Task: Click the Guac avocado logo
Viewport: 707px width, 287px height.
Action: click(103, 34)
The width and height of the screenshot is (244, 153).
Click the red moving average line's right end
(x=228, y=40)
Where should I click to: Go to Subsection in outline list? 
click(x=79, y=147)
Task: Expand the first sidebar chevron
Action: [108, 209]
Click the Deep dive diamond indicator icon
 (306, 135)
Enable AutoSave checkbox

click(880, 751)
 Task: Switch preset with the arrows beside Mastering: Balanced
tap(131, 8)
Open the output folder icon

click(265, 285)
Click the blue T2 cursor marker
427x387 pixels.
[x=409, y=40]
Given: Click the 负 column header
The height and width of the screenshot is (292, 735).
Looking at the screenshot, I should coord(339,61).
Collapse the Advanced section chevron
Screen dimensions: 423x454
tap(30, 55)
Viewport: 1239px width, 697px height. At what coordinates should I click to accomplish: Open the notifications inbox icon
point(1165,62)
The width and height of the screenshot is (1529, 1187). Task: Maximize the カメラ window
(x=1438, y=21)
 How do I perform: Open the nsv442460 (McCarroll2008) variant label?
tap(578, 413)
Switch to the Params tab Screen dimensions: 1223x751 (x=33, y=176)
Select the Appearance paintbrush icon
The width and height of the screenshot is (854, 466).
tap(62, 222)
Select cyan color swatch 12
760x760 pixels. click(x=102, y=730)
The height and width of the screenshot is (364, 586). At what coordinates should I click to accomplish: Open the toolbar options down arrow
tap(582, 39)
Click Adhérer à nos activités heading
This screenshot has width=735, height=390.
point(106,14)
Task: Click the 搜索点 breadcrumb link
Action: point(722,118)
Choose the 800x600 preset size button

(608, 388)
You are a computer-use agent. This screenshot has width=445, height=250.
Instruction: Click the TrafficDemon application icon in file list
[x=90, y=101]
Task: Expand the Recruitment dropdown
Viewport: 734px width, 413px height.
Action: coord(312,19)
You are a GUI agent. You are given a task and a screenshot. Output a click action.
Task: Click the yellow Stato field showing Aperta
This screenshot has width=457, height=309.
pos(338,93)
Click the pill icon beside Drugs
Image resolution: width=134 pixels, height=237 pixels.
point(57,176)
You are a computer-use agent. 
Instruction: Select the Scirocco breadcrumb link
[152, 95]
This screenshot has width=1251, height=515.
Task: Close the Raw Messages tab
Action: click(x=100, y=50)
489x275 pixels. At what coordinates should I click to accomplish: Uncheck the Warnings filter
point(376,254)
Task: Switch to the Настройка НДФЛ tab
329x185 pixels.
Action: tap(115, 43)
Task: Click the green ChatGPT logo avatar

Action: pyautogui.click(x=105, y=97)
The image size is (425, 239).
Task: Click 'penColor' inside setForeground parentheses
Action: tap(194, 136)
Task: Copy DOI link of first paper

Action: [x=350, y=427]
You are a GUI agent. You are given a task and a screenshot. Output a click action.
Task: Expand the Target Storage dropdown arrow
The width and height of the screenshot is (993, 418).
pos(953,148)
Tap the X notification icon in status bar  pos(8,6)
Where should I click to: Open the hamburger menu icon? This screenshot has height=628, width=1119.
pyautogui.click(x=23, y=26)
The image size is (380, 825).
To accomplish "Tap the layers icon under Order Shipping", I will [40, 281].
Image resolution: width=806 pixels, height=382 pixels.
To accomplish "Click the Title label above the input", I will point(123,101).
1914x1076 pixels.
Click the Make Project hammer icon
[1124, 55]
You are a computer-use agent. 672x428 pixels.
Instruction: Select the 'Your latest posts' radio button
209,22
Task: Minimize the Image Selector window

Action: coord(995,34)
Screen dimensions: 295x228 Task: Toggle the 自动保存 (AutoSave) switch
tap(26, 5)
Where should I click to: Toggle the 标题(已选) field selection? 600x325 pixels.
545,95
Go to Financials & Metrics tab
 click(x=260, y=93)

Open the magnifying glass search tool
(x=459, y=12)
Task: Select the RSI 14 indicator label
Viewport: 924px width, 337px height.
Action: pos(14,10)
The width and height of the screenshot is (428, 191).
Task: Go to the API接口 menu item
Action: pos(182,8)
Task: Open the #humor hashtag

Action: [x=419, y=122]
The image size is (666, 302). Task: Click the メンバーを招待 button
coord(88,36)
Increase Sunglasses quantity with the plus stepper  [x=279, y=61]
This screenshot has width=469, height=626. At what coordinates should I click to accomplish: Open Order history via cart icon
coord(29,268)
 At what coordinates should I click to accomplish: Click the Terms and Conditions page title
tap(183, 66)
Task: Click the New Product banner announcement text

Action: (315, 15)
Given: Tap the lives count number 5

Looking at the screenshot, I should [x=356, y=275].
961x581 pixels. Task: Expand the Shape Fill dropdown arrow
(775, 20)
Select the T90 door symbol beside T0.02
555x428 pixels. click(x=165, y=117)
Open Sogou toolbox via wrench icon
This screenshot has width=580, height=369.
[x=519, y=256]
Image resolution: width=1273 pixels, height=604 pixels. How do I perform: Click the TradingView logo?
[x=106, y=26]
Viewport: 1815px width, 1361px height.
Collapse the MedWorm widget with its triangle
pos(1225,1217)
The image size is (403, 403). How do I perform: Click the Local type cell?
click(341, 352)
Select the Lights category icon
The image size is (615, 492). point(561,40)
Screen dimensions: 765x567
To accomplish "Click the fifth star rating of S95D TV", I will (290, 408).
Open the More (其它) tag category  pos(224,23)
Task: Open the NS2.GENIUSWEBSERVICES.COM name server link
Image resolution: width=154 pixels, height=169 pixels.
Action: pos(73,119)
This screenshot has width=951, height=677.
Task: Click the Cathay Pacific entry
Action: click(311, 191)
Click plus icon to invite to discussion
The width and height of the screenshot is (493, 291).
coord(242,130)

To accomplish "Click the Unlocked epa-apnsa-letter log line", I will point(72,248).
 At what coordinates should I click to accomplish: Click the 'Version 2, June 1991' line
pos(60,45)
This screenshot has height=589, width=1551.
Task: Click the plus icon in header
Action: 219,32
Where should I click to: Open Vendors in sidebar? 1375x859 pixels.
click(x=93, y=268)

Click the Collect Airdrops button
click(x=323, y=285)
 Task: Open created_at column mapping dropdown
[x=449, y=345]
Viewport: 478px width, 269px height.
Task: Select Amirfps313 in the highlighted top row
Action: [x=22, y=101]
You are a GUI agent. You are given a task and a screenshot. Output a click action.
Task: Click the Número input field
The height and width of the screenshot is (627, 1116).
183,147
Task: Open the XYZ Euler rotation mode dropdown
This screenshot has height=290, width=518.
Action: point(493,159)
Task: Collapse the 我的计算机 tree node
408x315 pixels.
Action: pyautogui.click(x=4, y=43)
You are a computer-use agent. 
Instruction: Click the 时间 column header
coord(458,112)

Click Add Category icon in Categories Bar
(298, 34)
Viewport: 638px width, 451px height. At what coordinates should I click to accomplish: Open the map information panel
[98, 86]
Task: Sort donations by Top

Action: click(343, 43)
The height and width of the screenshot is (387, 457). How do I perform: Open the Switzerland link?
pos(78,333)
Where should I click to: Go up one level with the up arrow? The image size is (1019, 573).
┄┄┄┄┄┄┄┄┄┄
▶ PROMPT:
From the rows above, pick out each line that contains the word "sidebar", and copy those lines in full.

▶ PROBLEM SOLUTION:
Task: Expand the first sidebar chevron
Where should I click to: Open Vendors in sidebar? 1375x859 pixels.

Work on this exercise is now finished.